Every entry should be copied exactly, with nothing added or dropped.

▶ Records supplied:
-=-=-

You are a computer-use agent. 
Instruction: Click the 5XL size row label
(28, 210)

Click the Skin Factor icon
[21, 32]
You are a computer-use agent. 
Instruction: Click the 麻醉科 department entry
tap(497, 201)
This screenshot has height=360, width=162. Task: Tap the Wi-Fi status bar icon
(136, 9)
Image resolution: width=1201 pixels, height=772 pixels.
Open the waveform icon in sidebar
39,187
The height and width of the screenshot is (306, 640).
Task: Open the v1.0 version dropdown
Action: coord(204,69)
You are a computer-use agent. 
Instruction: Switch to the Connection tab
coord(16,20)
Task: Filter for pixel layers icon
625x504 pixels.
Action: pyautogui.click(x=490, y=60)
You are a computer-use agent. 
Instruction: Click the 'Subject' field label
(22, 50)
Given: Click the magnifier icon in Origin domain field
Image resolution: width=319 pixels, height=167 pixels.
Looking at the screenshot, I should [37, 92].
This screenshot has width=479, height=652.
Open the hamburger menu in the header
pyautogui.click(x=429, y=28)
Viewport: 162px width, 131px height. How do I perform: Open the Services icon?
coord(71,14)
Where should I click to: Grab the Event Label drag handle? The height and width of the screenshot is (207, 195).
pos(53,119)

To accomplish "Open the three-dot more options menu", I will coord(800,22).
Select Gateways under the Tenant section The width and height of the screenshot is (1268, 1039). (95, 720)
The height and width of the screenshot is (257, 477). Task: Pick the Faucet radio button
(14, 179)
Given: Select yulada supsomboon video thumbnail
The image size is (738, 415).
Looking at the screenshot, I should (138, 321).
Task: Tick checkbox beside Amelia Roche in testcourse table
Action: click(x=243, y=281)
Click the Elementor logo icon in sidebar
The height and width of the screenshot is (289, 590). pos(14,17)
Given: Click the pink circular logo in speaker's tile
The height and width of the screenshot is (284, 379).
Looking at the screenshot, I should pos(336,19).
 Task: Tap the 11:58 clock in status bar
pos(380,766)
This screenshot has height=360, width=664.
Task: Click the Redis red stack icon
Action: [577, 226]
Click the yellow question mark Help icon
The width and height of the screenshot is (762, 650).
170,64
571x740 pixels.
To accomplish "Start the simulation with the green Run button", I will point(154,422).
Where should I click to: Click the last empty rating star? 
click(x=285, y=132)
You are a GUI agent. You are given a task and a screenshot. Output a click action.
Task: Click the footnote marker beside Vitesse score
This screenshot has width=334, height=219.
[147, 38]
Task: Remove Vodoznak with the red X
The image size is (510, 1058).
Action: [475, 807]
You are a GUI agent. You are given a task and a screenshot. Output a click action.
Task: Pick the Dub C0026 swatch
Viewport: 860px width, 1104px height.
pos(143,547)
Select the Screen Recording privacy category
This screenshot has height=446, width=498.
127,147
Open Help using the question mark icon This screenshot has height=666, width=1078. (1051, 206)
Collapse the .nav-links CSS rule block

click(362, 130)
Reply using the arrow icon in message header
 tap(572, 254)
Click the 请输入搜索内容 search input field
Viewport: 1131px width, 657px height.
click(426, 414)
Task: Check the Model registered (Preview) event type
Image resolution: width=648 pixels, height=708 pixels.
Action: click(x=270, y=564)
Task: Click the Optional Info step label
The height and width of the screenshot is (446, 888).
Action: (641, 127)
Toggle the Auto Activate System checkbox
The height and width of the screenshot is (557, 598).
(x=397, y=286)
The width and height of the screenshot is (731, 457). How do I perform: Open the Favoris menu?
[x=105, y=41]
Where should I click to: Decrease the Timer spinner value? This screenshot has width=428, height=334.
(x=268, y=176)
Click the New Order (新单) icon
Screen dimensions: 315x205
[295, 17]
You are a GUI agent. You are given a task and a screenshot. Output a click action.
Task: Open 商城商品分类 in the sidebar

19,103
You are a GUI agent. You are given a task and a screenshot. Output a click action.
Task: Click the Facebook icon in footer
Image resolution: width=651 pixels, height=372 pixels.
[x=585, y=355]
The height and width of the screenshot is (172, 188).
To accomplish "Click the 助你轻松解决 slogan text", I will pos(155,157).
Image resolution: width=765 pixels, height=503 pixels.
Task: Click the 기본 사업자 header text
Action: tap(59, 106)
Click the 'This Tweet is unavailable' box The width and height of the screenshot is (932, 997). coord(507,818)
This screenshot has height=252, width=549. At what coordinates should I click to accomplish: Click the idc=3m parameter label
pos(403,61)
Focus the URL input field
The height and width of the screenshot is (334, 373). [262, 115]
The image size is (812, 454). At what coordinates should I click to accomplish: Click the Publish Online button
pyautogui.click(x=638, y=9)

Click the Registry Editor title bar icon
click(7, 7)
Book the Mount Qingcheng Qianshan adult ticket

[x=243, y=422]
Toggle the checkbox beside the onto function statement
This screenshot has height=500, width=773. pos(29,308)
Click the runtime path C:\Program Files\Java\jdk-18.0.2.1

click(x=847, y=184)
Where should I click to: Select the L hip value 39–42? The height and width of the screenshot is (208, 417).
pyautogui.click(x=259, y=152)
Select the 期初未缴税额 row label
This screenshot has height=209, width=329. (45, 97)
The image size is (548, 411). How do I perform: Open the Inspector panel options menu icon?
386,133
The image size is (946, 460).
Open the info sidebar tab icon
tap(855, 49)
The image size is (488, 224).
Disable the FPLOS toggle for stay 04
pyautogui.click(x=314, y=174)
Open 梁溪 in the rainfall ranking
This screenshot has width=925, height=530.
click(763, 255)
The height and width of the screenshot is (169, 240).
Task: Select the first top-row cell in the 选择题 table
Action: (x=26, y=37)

-=-=-

▶ Solution to the problem:
You are a computer-use agent. 
Instruction: Click the 5XL size row label
(28, 210)

Click the Skin Factor icon
[21, 32]
You are a computer-use agent. 
Instruction: Click the 麻醉科 department entry
tap(497, 201)
This screenshot has height=360, width=162. Task: Tap the Wi-Fi status bar icon
(136, 9)
Image resolution: width=1201 pixels, height=772 pixels.
Open the waveform icon in sidebar
39,187
The height and width of the screenshot is (306, 640).
Task: Open the v1.0 version dropdown
Action: coord(204,69)
You are a computer-use agent. 
Instruction: Switch to the Connection tab
coord(16,20)
Task: Filter for pixel layers icon
625x504 pixels.
Action: pyautogui.click(x=490, y=60)
You are a computer-use agent. 
Instruction: Click the 'Subject' field label
(22, 50)
Given: Click the magnifier icon in Origin domain field
Image resolution: width=319 pixels, height=167 pixels.
Looking at the screenshot, I should [37, 92].
This screenshot has width=479, height=652.
Open the hamburger menu in the header
pyautogui.click(x=429, y=28)
Viewport: 162px width, 131px height. How do I perform: Open the Services icon?
coord(71,14)
Where should I click to: Grab the Event Label drag handle? The height and width of the screenshot is (207, 195).
pos(53,119)

To accomplish "Open the three-dot more options menu", I will coord(800,22).
Select Gateways under the Tenant section The width and height of the screenshot is (1268, 1039). (95, 720)
The height and width of the screenshot is (257, 477). Task: Pick the Faucet radio button
(14, 179)
Given: Select yulada supsomboon video thumbnail
The image size is (738, 415).
Looking at the screenshot, I should (138, 321).
Task: Tick checkbox beside Amelia Roche in testcourse table
Action: click(x=243, y=281)
Click the Elementor logo icon in sidebar
The height and width of the screenshot is (289, 590). pos(14,17)
Given: Click the pink circular logo in speaker's tile
The height and width of the screenshot is (284, 379).
Looking at the screenshot, I should pos(336,19).
 Task: Tap the 11:58 clock in status bar
pos(380,766)
This screenshot has height=360, width=664.
Task: Click the Redis red stack icon
Action: [577, 226]
Click the yellow question mark Help icon
The width and height of the screenshot is (762, 650).
170,64
571x740 pixels.
To accomplish "Start the simulation with the green Run button", I will point(154,422).
Where should I click to: Click the last empty rating star? 
click(x=285, y=132)
You are a GUI agent. You are given a task and a screenshot. Output a click action.
Task: Click the footnote marker beside Vitesse score
This screenshot has width=334, height=219.
[147, 38]
Task: Remove Vodoznak with the red X
The image size is (510, 1058).
Action: [475, 807]
You are a GUI agent. You are given a task and a screenshot. Output a click action.
Task: Pick the Dub C0026 swatch
Viewport: 860px width, 1104px height.
pos(143,547)
Select the Screen Recording privacy category
This screenshot has height=446, width=498.
127,147
Open Help using the question mark icon This screenshot has height=666, width=1078. (1051, 206)
Collapse the .nav-links CSS rule block

click(362, 130)
Reply using the arrow icon in message header
 tap(572, 254)
Click the 请输入搜索内容 search input field
Viewport: 1131px width, 657px height.
click(426, 414)
Task: Check the Model registered (Preview) event type
Image resolution: width=648 pixels, height=708 pixels.
Action: click(x=270, y=564)
Task: Click the Optional Info step label
The height and width of the screenshot is (446, 888).
Action: (641, 127)
Toggle the Auto Activate System checkbox
The height and width of the screenshot is (557, 598).
(x=397, y=286)
The width and height of the screenshot is (731, 457). How do I perform: Open the Favoris menu?
[x=105, y=41]
Where should I click to: Decrease the Timer spinner value? This screenshot has width=428, height=334.
(x=268, y=176)
Click the New Order (新单) icon
Screen dimensions: 315x205
[295, 17]
You are a GUI agent. You are given a task and a screenshot. Output a click action.
Task: Open 商城商品分类 in the sidebar

19,103
You are a GUI agent. You are given a task and a screenshot. Output a click action.
Task: Click the Facebook icon in footer
Image resolution: width=651 pixels, height=372 pixels.
[x=585, y=355]
The height and width of the screenshot is (172, 188).
To accomplish "Click the 助你轻松解决 slogan text", I will pos(155,157).
Image resolution: width=765 pixels, height=503 pixels.
Task: Click the 기본 사업자 header text
Action: tap(59, 106)
Click the 'This Tweet is unavailable' box The width and height of the screenshot is (932, 997). coord(507,818)
This screenshot has height=252, width=549. At what coordinates should I click to accomplish: Click the idc=3m parameter label
pos(403,61)
Focus the URL input field
The height and width of the screenshot is (334, 373). [262, 115]
The image size is (812, 454). At what coordinates should I click to accomplish: Click the Publish Online button
pyautogui.click(x=638, y=9)

Click the Registry Editor title bar icon
click(7, 7)
Book the Mount Qingcheng Qianshan adult ticket

[x=243, y=422]
Toggle the checkbox beside the onto function statement
This screenshot has height=500, width=773. pos(29,308)
Click the runtime path C:\Program Files\Java\jdk-18.0.2.1

click(x=847, y=184)
Where should I click to: Select the L hip value 39–42? The height and width of the screenshot is (208, 417).
pyautogui.click(x=259, y=152)
Select the 期初未缴税额 row label
This screenshot has height=209, width=329. (45, 97)
The image size is (548, 411). How do I perform: Open the Inspector panel options menu icon?
386,133
The image size is (946, 460).
Open the info sidebar tab icon
tap(855, 49)
The image size is (488, 224).
Disable the FPLOS toggle for stay 04
pyautogui.click(x=314, y=174)
Open 梁溪 in the rainfall ranking
This screenshot has width=925, height=530.
click(763, 255)
The height and width of the screenshot is (169, 240).
Task: Select the first top-row cell in the 选择题 table
Action: (x=26, y=37)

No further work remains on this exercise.